Investigating Clinical Parameters and Their Impact
The study aimed to identify clinical parameters that could predict the presence of high-risk PC in patients initially diagnosed with GGG 1 and determine if this information could help detect patients at higher risk of prostate cancer-specific mortality (PCSM) and all-cause mortality (ACM). The researchers examined 10,228 patients who underwent RP for biopsy-diagnosed GGG 1 adenocarcinoma of the prostate at the University Hospital Hamburg-Eppendorf. Of these, 9,248 patients had a 12-core TRUS-guided systematic biopsy (SBx), with a median age of 63 years. Additionally, a separate cohort of 980 patients who underwent RP for GGG 1 PC between July 2013 and September 2023 was analyzed, with a median age of 62 years.
Key Findings and Implications for Prostate Cancer Treatment
The study found that patients with GGG 1 PC diagnosed by contemporary combined biopsy (CBx) who had more than 50% positive biopsies (PPB) or a prostate-specific antigen (PSA) level over 20 ng/ml faced a significantly higher risk of adverse pathology at RP and early PSA failure. Patients with one or both of these clinical risk factors in the SBx group exhibited a higher risk of PCSM and ACM. If the ProtecT trial results had been stratified by these clinical factors, higher PCSM rates might have been estimated.
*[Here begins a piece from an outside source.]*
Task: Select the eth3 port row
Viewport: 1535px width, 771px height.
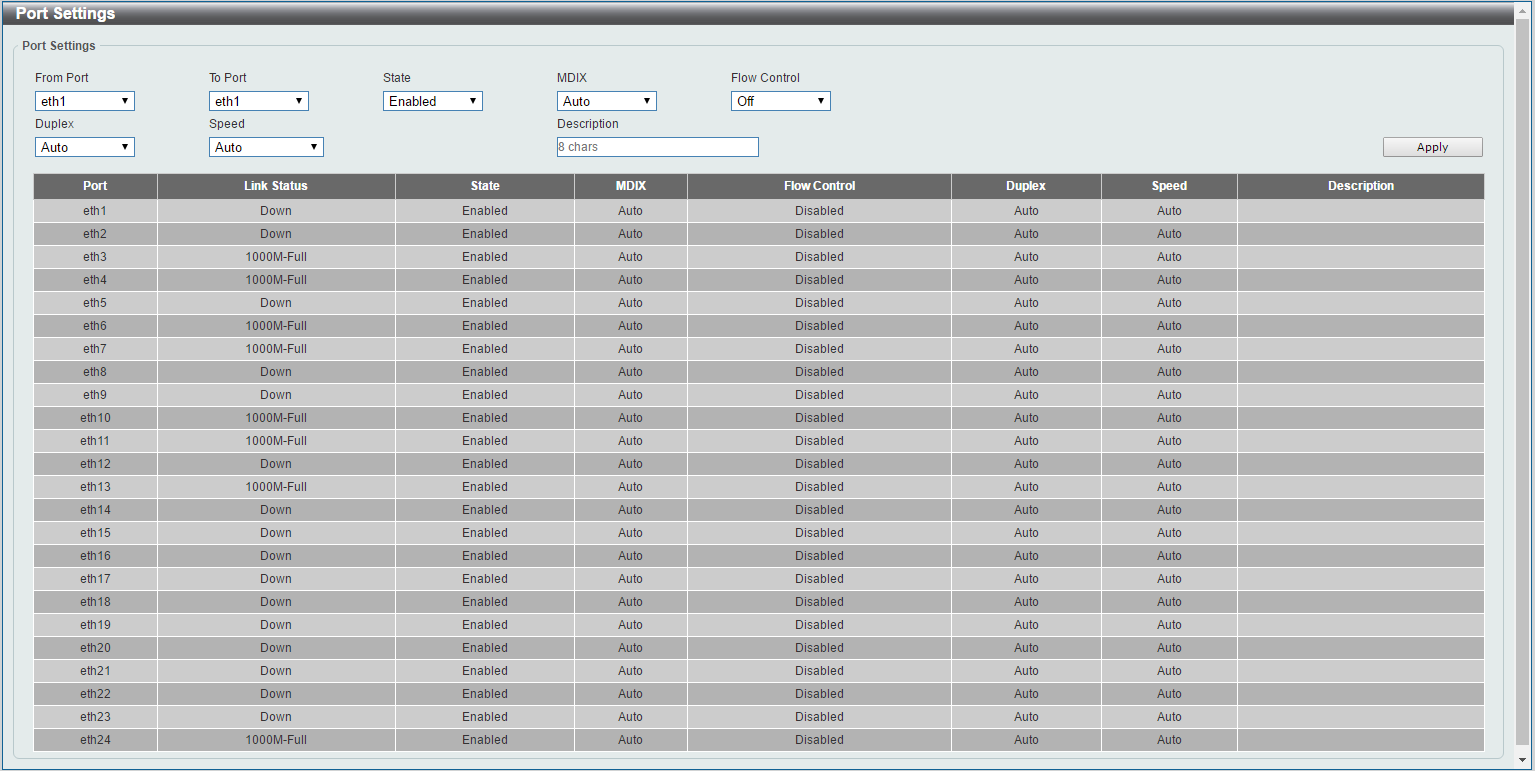Action: pyautogui.click(x=95, y=257)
Considering clinical factors during diagnosis could help identify patients likely to harbor unsampled higher-grade and higher-stage cancer, potentially improving their prognosis. The study suggests that patients with biopsy-diagnosed GGG 1 PC, with either PPB >50% or PSA >20 ng/ml, should be considered for systematic rebiopsy. Early intervention with RP has been associated with reduced mortality rates for prostate cancer. Listing a GGG 1 result as benign could delay cancer diagnosis and treatment, emphasizing the importance of accurate grading and timely intervention. The study’s findings underline the need for incorporating clinical parameters to better predict long-term mortality risk and improve treatment strategies for prostate cancer patients.